▸ Excerpt to read:

Derek: She refuses to leave. So now I have to get a writ of assistance from the, get the sheriff out there, give her more time to leave, which took about another ten days. And in Wisconsin, as you know, it starts to get chilly in November. We've got a lot of exterior work to do and we need her gone. So I need the sheriff there. And I just stayed out of his way. He escorts her out of the property and he said, you can take some stuff out of the house, put it on the lawn and come back for later. Is being very nice to her. And I remember to this day I was on the phone, which is pretty common for me sitting in my truck and the cop comes up and he taps on my window and he says, Have you been downstairs yet? And I said, No, I haven't entered the house. I'm just staying out of your way. He says, You better go take a look. Well, I look at I get to the top of the stairs, hit the light switch. Lights don't work. So I take a flashlight. There's 16 inches of standing water in the basement wintertime. It's coming on winter.
Derek: Yeah. So I said to Gloria, as she's taking some of her treasures out of the house and I mean treasures, I said, when was the last time that this was pumped out? And then about two years, there's a pump set at the bottom of steps. It works, but they would burn out. Essentially, the house is sitting on a swamp and the sump pump, I found out later runs about every minute and a half. Holy smokes. So we've got six inches of water. And then as I get to the bottom of stairs, I'm just shining a. The whole basement is black mold. I mean, it's thick. Remember I said she had health problems? She's had asthma really bad. I wonder why. Oh, my gosh. So I'm looking around. The furnace is submerged in water. The water heater has floated, picked up and tipped over and ripped the wires out of the wall. It's on its own well and septic. So the well is submerged. The wiring for that and shorted out and has been for a long time.
Derek: So what Gloria was doing was going through her daughter's house and just bringing back gallons of water for her water usage. And then she was using space heaters in a hoarder house with pass. I mean, you're talking just watched the TV show Hoarders. That's what this was. Right. So just when you think it's bad, it gets worse, Joe, because I walk around the outside the house and the septic tank is collapsed. There's just a big depression in the ground where the tank is supposed to be. And I know for a fact she's using her toilet because she's dumping water gallons of water in the toilet to flush it. Somebody went in that basement, took the clean cover off of the septic line, and she's been dumping raw sewage into her basement for a couple of years. And it's bad.
Joe: Oh, come on, Scott. Look at this, because I used to date Gloria.
Derek: Now she was a hottie. Scott, good job.
Joe: Wow. OK, so it's getting bad to worse.
Derek: It's getting bad worse. So I went to get a big what we call a ditch pump. It's basically just a big two-inch discharge pump. You got it pumped out. And but now we're at the point where the sump pump or I'm sorry, the sump pit again, it fills up every minute and a half. So we just kept pumping and pumping. And I, I hired a clean oil company and they started on the upstairs. They started in garages. We had for forty-four dumpsters out of that property. And then we got to the sewage and of course I got rubber boots on. I'm walking around down there because I have to get pumps in there and my clean up trash out company. We got to the end of what we agreed on. A certain dollar amount for him to trash this out. So he got to the basement. He said, there's no way I'm doing that. So you're looking at the guy that I had to deal with that.
Joe: You couldn't even find a contractor to clean the basement out for?

▸ Required work:
- 1) Reproduce the passage of the flooded-house transcript that runs from "Derek: So what" up to and including "Scott, good job.", word for word.
- 2) Carry on the flooded-house transcript from the point where it stops.

▸ Recorded data:
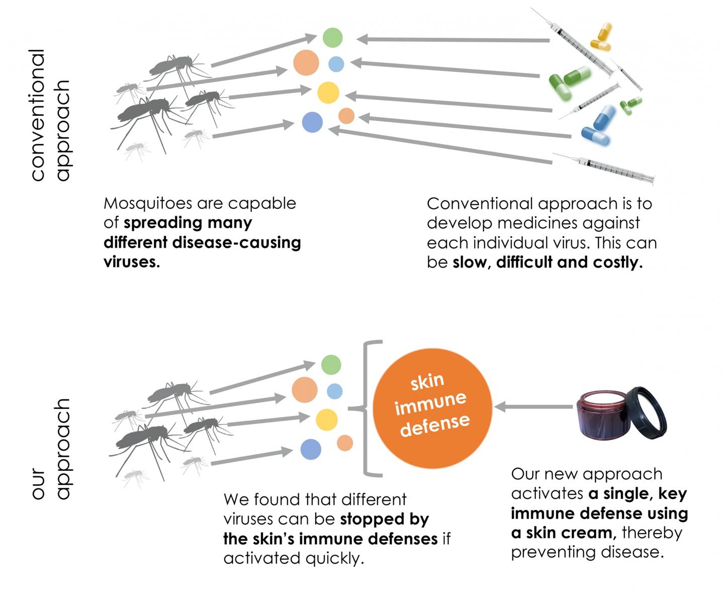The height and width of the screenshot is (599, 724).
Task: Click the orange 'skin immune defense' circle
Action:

▸ Outputs by task:
- 1)
Derek: So what Gloria was doing was going through her daughter's house and just bringing back gallons of water for her water usage. And then she was using space heaters in a hoarder house with pass. I mean, you're talking just watched the TV show Hoarders. That's what this was. Right. So just when you think it's bad, it gets worse, Joe, because I walk around the outside the house and the septic tank is collapsed. There's just a big depression in the ground where the tank is supposed to be. And I know for a fact she's using her toilet because she's dumping water gallons of water in the toilet to flush it. Somebody went in that basement, took the clean cover off of the septic line, and she's been dumping raw sewage into her basement for a couple of years. And it's bad.
Joe: Oh, come on, Scott. Look at this, because I used to date Gloria.
Derek: Now she was a hottie. Scott, good job.

- 2)
Derek: You know, it was a shitty job, Joe. I guess that's why you did it yourself. We were fighting the weather. We were fighting the clock. I had to get this under control before because it was already at night. It'd be ten degrees, zero degrees.
Joe: You couldn't even hang the guy double as normal rate to do it?
Derek: He wouldn't touch it. He wouldn't touch it. And remember, I had no furnace. I had no working furnace in this house. So I had to get the basement cleaned out so I could get a working furnace in there to even start any kind of sale or rehab or wholesale or anything in the sump pump is running every minute and a half. And I was literally burning up some pumps every week. So I understand why she didn't want to keep it going. So at the end of the day, we got it cleaned out. I was not going to have this house cleaned out.
Joe: How much were you in it by then?
Derek: A thousand dollars to the trash company? Probably seven fifty, thousand dollars to the just for the dumpsters.
Joe: Couldn't you have paid them like five thousand dollars to clean out the basement?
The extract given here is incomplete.